Mais il faut aussi, sous réserve d'un examen plus approfondi, situer ce chef-d'œuvre dans la carrière de son compositeur. Pour Kurtág, l'œuvre de Beckett, et en particulier Fin de partie qu'il avait vu à Paris en 1957 peu après la création de la pièce, est un sujet d'inspiration depuis longtemps, et ce n'est pas la première fois qu'il met en musique Beckett. Plus largement, la voix occupe une place essentielle dans l'œuvre de Kurtág, au fil de cycles où la voix, soprano ou plus rarement baryton, est accompagnée par les instruments les plus divers, solo ou en formation de chambre, et on aurait pu s'attendre à ce que ses premiers pas à l'opéra soient une extension de cette longue expérience avec la voix chantée où l'aphorisme, le fragment, l'éclat sont premiers. Erreur : Fin de partie est tout sauf l'extension démesurée d'un de ces cycles, mais un véritable opéra qui assume parfaitement la continuité du flux musical, réparti en une série de grandes scènes d'une puissante cohérence. Les caractéristiques de l'écriture orchestrale de Kurtág n'en sont pas entièrement bouleversées : le travail par petites touches instrumentales, la fragmentation d'un orchestre qu'on entend rarement dans son ensemble ; pour autant, la primauté laissée au texte et la multiplicité des approches de la relation entre texte/voix et accompagnement/orchestre favorisent une continuité et une expressivité inhabituelle – pas par facilité, mais comme le fruit d'une réflexion puissante sur le théâtre musical.

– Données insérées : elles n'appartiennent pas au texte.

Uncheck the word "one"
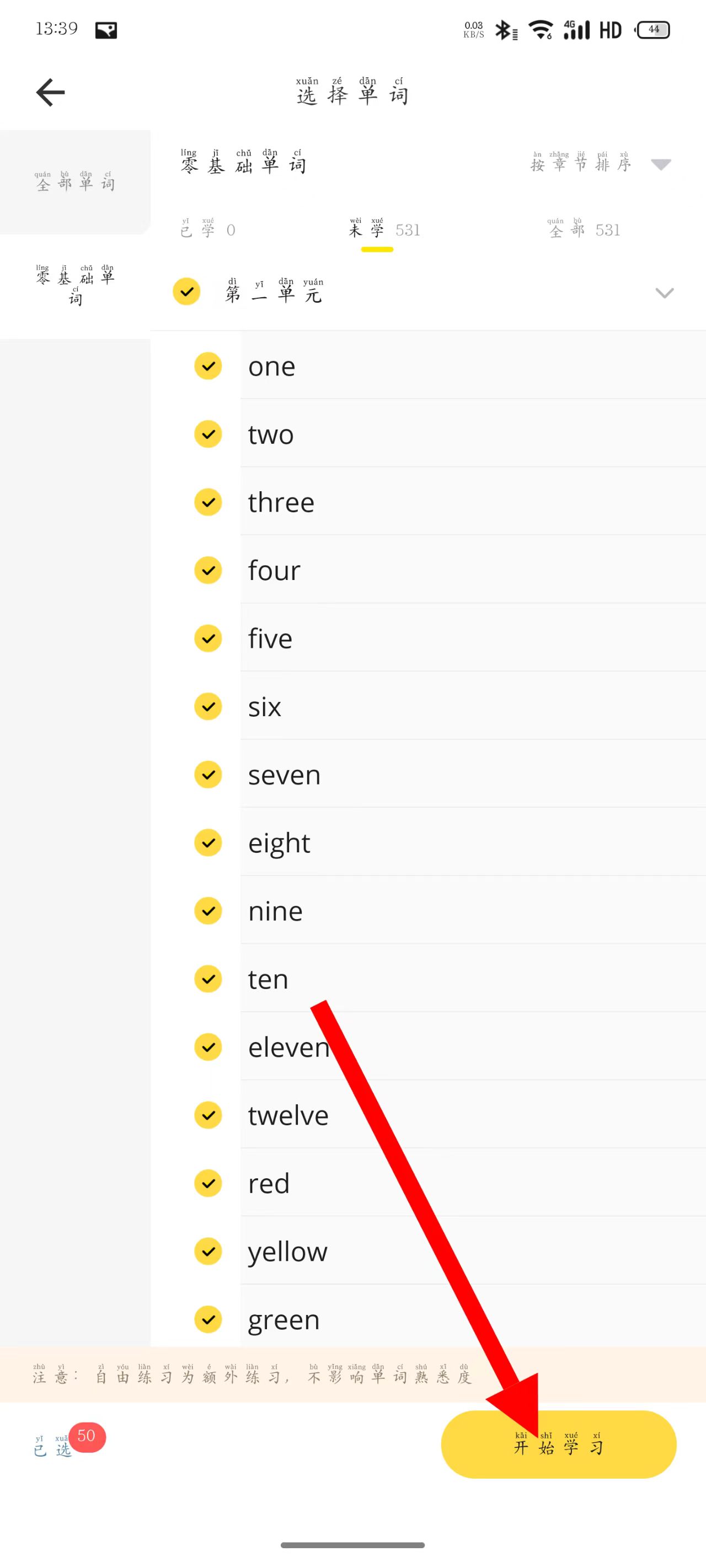point(208,366)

L'ancrage de son activité de compositeur dans des hommages et des allusions à toute l'histoire de la musique occidentale est pour Kurtág une nécessité vitale, et l'œuvre regorge d'allusions, souvent indiquées par le livret (hommage à Moussorgski, « comme une mélodie de Debussy ») – lorsque Clov remet à Hamm la gaffe qui lui donne comme une illusion de liberté, Kurtág amène aux cuivres graves un écho à la descente de Wotan au Nibelheim dans L'Or du Rhin. À d'autres moments, on peut entendre des influences plus populaires, pour dessiner le rapport au monde naïf, passéiste et vain des deux parents de Hamm dans leurs poubelles, accordéon compris.

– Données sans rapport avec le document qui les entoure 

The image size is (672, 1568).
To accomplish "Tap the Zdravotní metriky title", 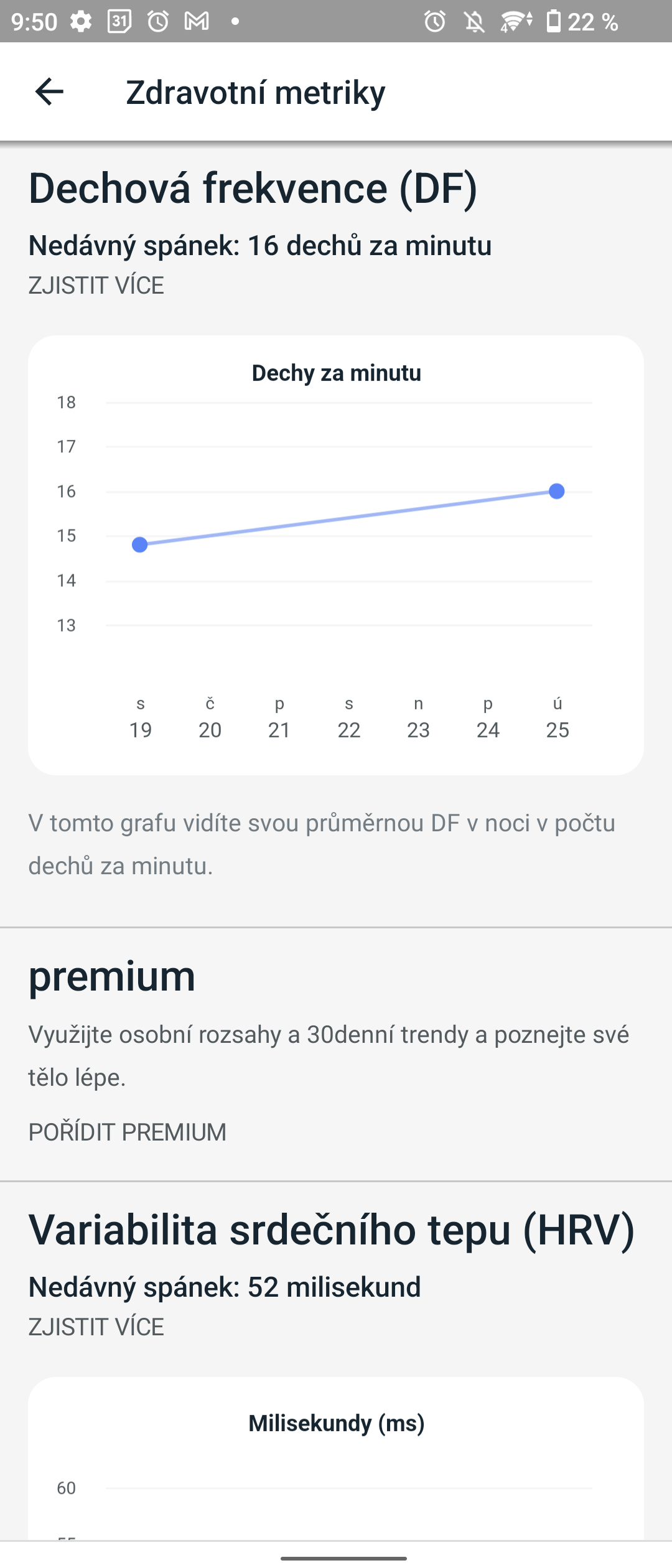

Kurtág a choisi de rajouter quelques mots dans le texte, un court poème en anglais en guise de prologue, et surtout une citation littéraire on ne peut plus essentielle : « Mon bisaïeul Prospero l'a dit : Our revels now are ended ». L'allusion au dernier monologue du démiurge Prospero dans La Tempête de Shakespeare a quelque chose d'une révélation : cette renonciation aux sortilèges créateurs et à l'illusion de peser sur le cours des choses est après tout aussi une fin de partie, et le « roman » que (se) raconte Hamm avec l'agaçante vanité d'un écrivain mondain fait de lui une sorte de Prospero. Mais Clov est-il alors Caliban, avec sa claudication et son obéissance maussade, ou plutôt Ariel, comme le laisserait penser l'étonnante légèreté de ses dernières interventions ? Fin de partie marque peut-être la fin de six décennies d'une carrière unique pour Kurtág, mais la fin de la pièce n'est pas une apocalypse définitive ; les premiers mots de Clov sont après tout « C'est fini », et la fin de partie est moins un événement qu'une atmosphère. Kurtág donne aux enjeux complexe de la pièce de Beckett une présence, une vie, des couleurs d'une stupéfiante vigueur, il donne à ces personnages de papier une épaisseur, une humanité, une complexité que le simple théâtre parlé peine à susciter. C'est admirable, et il faut espérer que les maisons d'opéra ne priveront pas longtemps leur public du chef-d'œuvre dont notre temps avait besoin.